— Begin —

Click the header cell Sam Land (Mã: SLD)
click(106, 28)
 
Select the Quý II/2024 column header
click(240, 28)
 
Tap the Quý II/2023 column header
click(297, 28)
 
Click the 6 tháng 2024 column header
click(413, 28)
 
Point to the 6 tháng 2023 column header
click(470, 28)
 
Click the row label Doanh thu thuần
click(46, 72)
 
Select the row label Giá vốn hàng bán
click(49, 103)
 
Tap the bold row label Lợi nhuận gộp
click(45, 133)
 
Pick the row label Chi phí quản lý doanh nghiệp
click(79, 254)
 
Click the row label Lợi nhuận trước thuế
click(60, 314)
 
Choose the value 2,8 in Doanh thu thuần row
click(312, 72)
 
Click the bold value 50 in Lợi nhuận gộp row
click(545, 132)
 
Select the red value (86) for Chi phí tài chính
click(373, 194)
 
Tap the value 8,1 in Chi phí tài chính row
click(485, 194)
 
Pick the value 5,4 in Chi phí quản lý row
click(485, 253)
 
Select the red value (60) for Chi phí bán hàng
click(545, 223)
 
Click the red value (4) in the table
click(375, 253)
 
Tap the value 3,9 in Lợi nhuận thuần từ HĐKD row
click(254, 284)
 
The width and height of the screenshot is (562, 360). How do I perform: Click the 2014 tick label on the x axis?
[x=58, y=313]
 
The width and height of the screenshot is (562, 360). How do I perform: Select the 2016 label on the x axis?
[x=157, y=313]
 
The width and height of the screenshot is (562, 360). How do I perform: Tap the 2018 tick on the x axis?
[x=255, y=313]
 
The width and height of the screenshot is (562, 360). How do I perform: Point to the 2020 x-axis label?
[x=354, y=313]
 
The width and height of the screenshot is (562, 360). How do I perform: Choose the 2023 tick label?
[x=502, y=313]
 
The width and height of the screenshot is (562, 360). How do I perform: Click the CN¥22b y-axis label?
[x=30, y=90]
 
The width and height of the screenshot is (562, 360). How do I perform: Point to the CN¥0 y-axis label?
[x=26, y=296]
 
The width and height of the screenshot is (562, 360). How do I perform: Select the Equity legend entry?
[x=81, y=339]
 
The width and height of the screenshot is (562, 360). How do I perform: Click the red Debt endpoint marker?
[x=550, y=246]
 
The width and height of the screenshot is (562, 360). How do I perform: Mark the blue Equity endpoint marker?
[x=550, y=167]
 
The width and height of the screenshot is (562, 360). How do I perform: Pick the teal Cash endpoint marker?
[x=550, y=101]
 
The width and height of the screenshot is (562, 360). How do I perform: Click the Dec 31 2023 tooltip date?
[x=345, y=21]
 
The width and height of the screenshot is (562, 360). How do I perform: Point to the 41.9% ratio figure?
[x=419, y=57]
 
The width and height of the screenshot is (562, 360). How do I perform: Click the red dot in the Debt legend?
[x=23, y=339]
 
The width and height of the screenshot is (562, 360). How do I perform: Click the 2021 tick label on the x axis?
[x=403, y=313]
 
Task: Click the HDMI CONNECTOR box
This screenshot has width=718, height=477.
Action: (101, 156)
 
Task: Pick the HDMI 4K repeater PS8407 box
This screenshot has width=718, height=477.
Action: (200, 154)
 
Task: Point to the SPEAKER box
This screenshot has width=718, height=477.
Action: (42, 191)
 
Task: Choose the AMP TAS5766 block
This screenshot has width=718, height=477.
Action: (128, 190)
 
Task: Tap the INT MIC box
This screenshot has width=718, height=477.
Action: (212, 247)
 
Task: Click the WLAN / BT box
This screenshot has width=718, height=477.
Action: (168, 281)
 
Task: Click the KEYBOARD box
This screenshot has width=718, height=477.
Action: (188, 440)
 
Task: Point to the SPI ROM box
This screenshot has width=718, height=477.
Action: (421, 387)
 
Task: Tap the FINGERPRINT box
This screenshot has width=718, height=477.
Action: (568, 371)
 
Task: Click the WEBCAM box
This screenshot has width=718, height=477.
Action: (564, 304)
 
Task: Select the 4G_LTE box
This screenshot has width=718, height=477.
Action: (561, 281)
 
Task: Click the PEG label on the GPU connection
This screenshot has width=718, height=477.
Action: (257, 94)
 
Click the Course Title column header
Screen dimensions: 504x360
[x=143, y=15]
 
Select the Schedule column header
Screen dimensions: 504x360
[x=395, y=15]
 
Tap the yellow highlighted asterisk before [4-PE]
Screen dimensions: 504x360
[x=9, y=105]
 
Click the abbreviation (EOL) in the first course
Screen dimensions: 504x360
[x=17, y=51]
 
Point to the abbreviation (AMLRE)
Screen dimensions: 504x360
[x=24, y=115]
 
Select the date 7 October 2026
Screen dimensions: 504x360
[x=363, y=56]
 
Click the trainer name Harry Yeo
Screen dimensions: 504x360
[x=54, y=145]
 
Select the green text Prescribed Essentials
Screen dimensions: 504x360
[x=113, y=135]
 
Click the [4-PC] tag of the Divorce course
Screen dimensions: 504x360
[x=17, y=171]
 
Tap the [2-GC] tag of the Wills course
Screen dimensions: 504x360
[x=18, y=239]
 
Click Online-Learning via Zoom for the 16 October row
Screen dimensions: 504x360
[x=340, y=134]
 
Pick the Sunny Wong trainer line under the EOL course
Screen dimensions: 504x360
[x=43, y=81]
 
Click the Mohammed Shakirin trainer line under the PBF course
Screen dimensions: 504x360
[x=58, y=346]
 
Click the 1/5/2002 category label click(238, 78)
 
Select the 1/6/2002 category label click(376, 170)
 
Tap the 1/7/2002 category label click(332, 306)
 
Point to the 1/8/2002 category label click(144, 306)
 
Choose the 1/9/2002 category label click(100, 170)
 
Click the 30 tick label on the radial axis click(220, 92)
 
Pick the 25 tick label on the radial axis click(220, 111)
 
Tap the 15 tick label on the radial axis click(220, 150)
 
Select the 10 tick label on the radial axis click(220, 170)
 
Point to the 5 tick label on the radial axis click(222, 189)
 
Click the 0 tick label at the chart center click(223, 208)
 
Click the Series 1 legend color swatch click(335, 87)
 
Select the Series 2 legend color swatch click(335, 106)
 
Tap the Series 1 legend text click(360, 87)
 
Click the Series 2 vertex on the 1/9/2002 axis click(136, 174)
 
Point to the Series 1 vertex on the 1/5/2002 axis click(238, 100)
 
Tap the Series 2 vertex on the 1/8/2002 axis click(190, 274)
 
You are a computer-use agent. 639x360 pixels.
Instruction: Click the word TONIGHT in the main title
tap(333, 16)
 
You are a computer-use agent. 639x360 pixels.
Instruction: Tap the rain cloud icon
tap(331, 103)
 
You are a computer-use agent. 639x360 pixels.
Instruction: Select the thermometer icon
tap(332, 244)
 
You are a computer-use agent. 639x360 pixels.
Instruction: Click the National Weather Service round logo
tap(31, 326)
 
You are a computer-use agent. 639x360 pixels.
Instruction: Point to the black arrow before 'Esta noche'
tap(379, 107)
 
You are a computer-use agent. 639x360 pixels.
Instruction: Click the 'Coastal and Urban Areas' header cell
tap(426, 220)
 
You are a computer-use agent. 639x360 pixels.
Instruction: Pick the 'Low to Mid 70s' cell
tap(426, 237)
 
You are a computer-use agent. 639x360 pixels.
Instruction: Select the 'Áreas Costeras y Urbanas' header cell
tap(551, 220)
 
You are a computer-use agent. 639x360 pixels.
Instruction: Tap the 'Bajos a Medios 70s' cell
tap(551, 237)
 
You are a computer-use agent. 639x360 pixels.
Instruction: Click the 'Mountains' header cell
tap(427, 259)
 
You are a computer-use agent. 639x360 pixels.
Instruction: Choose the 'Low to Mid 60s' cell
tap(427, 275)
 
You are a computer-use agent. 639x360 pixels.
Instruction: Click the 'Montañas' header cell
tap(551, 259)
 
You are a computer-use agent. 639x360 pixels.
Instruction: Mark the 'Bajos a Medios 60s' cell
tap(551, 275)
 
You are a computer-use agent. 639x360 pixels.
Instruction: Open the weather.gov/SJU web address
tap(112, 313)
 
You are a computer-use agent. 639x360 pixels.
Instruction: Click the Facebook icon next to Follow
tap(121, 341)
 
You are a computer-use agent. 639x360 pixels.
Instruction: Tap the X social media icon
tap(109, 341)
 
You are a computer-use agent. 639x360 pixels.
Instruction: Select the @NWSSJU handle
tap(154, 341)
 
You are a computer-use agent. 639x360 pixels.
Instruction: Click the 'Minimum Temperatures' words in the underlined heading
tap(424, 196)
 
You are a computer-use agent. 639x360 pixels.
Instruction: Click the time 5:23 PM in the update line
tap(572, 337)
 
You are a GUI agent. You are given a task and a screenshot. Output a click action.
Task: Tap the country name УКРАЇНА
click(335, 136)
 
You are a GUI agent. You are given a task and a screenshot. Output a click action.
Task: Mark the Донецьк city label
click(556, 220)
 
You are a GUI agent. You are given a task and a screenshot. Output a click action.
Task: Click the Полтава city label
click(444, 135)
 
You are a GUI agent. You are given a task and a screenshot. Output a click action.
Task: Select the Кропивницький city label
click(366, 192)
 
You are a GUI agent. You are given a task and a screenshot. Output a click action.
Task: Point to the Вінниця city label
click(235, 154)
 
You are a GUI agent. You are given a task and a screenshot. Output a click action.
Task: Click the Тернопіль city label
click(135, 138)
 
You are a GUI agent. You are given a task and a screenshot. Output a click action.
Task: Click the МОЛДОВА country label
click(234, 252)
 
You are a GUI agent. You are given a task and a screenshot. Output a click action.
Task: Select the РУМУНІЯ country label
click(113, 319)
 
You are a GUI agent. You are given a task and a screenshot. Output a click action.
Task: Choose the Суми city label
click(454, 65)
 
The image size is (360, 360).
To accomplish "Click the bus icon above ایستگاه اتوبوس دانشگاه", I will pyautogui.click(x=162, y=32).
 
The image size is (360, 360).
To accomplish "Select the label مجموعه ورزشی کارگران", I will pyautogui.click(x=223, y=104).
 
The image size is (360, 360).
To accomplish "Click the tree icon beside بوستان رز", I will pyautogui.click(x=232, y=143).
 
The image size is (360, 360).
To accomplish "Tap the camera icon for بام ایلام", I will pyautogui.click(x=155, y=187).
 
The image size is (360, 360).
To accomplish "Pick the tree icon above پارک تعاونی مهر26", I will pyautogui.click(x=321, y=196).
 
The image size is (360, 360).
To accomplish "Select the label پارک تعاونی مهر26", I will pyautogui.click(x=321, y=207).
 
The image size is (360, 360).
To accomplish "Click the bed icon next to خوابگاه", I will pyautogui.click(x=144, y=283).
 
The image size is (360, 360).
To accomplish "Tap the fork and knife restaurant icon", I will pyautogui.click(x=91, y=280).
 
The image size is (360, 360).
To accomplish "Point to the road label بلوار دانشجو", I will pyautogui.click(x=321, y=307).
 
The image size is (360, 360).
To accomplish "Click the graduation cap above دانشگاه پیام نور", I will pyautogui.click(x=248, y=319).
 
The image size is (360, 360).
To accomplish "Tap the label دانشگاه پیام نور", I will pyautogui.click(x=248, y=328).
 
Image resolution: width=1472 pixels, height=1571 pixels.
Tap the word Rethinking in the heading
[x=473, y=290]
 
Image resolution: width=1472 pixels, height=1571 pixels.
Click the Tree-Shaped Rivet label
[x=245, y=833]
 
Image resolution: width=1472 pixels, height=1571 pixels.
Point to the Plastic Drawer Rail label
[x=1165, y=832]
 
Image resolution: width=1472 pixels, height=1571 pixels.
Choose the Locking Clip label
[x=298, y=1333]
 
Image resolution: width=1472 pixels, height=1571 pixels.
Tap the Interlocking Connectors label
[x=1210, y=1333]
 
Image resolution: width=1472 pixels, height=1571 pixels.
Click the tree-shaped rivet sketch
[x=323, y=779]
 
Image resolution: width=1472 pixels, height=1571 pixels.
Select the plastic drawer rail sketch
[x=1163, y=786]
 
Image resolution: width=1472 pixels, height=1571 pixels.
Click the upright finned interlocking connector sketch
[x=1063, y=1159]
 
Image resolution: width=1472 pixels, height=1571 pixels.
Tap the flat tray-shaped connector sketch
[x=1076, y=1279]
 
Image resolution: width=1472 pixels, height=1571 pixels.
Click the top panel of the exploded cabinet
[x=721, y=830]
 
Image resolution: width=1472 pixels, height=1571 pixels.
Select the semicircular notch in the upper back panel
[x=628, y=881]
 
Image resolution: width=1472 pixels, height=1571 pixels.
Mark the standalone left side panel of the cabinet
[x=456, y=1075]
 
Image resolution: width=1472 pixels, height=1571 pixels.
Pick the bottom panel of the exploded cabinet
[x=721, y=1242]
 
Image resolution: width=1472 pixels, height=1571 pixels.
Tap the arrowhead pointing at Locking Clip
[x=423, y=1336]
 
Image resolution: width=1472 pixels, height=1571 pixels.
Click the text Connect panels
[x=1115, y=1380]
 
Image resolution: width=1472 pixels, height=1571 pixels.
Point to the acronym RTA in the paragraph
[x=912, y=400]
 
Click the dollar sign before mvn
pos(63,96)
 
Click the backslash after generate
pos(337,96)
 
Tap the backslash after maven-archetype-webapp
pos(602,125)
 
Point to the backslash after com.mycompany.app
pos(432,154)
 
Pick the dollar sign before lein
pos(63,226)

— End —

- _Exercise objective_: Rewrite the listing from its first line through the line containing "click(545, 132)", substituting "row heading" for "row label" and leaving everything else as it is.

- _Task answer_:
Click the header cell Sam Land (Mã: SLD)
click(106, 28)
 
Select the Quý II/2024 column header
click(240, 28)
 
Tap the Quý II/2023 column header
click(297, 28)
 
Click the 6 tháng 2024 column header
click(413, 28)
 
Point to the 6 tháng 2023 column header
click(470, 28)
 
Click the row heading Doanh thu thuần
click(46, 72)
 
Select the row heading Giá vốn hàng bán
click(49, 103)
 
Tap the bold row heading Lợi nhuận gộp
click(45, 133)
 
Pick the row heading Chi phí quản lý doanh nghiệp
click(79, 254)
 
Click the row heading Lợi nhuận trước thuế
click(60, 314)
 
Choose the value 2,8 in Doanh thu thuần row
click(312, 72)
 
Click the bold value 50 in Lợi nhuận gộp row
click(545, 132)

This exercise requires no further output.